Saved entries
.....
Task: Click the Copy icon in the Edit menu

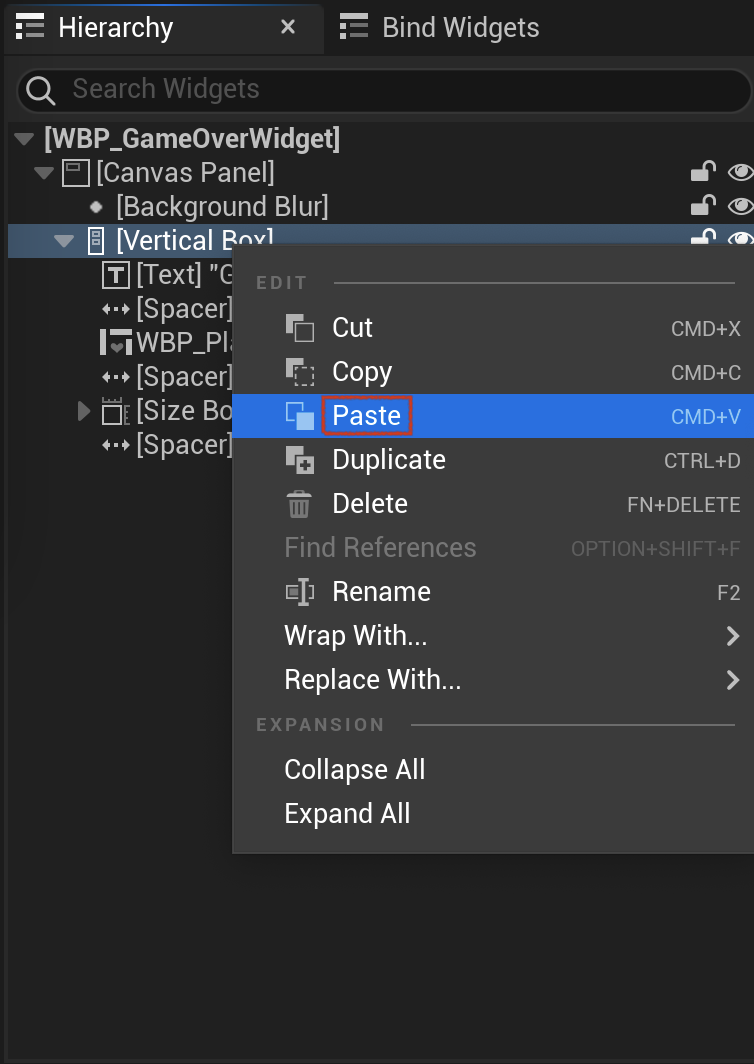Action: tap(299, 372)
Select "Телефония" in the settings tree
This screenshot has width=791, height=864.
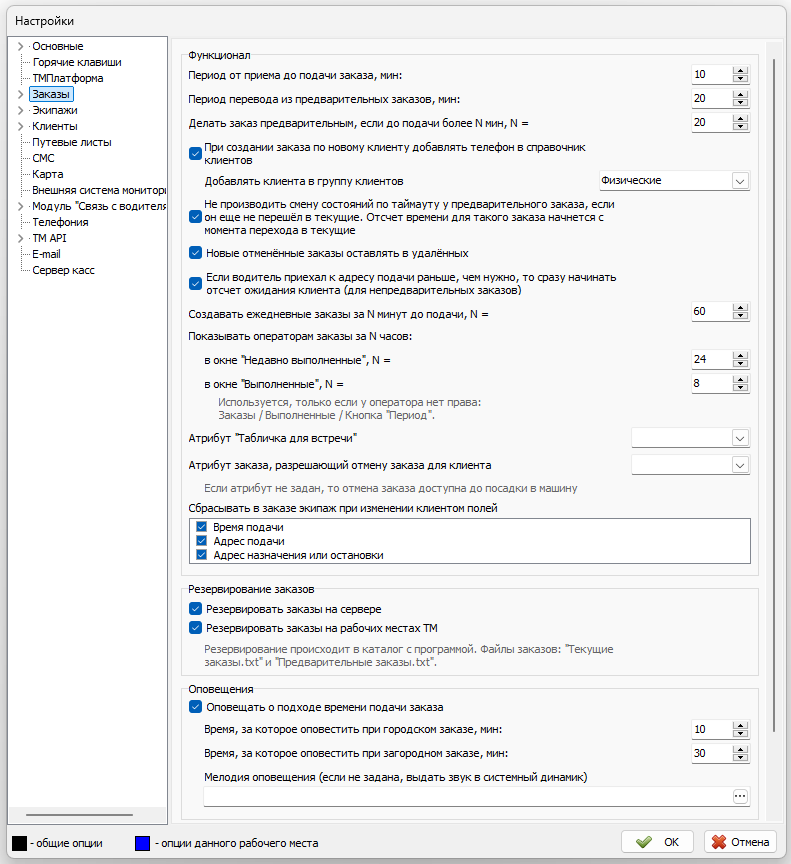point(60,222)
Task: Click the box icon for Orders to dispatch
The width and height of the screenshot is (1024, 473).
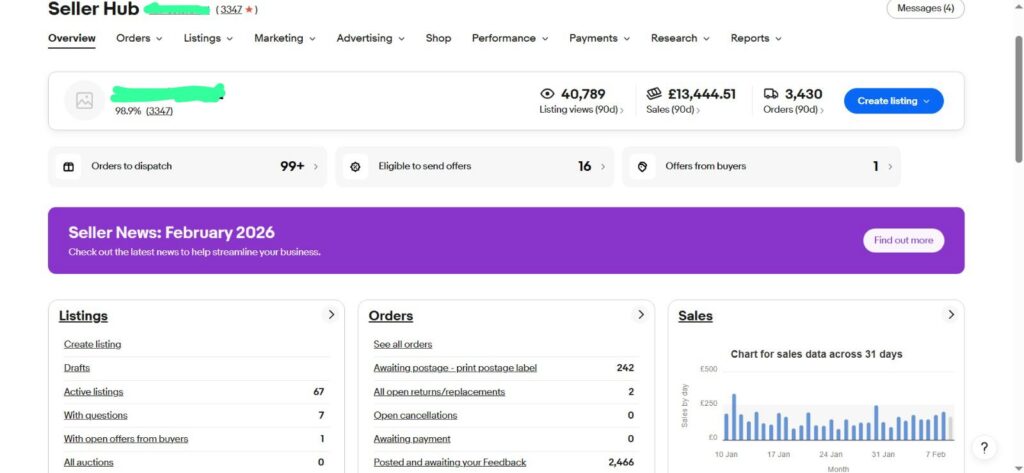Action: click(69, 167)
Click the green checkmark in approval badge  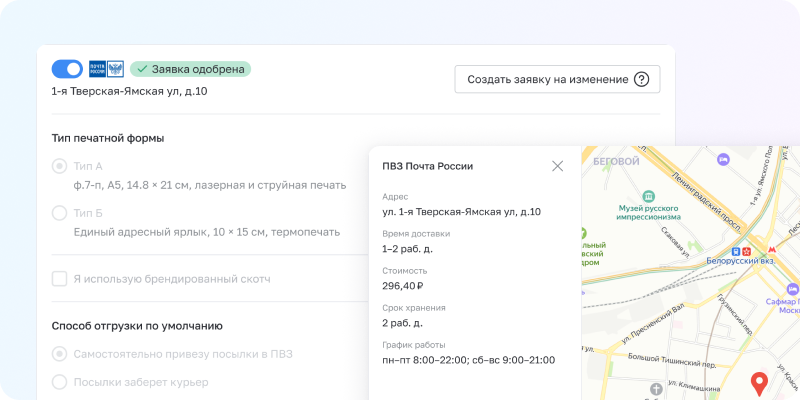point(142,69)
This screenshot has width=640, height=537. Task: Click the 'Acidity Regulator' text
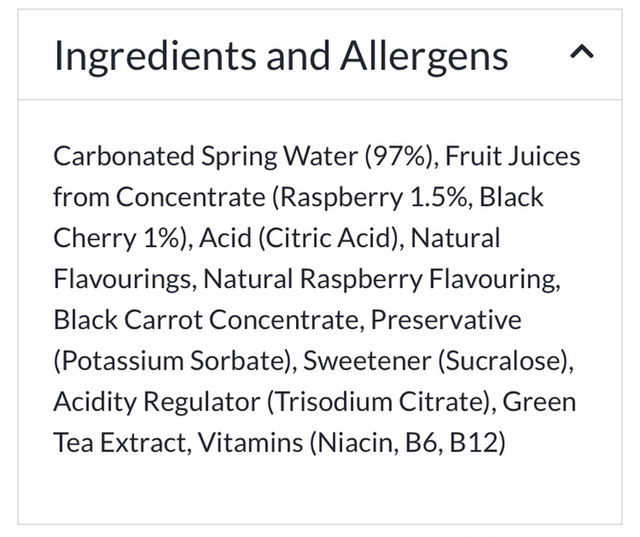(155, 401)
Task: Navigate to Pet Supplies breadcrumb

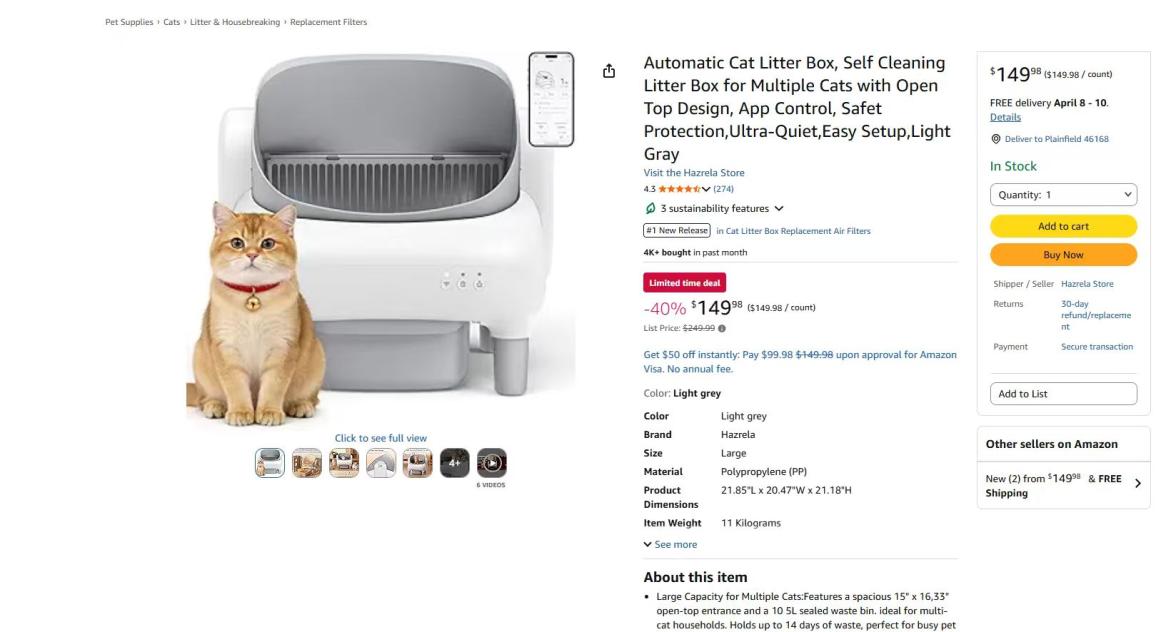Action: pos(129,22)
.....
> **Task**
All lines from the one containing "This screenshot has width=640, height=537." through the final line of the records are to be retyped exactly; no other lines and no pictures are to be included.

> **Solved problem**
This screenshot has width=640, height=537. Task: Click the 'Acidity Regulator' text
(155, 401)
Task: Navigate to Pet Supplies breadcrumb

Action: pos(129,22)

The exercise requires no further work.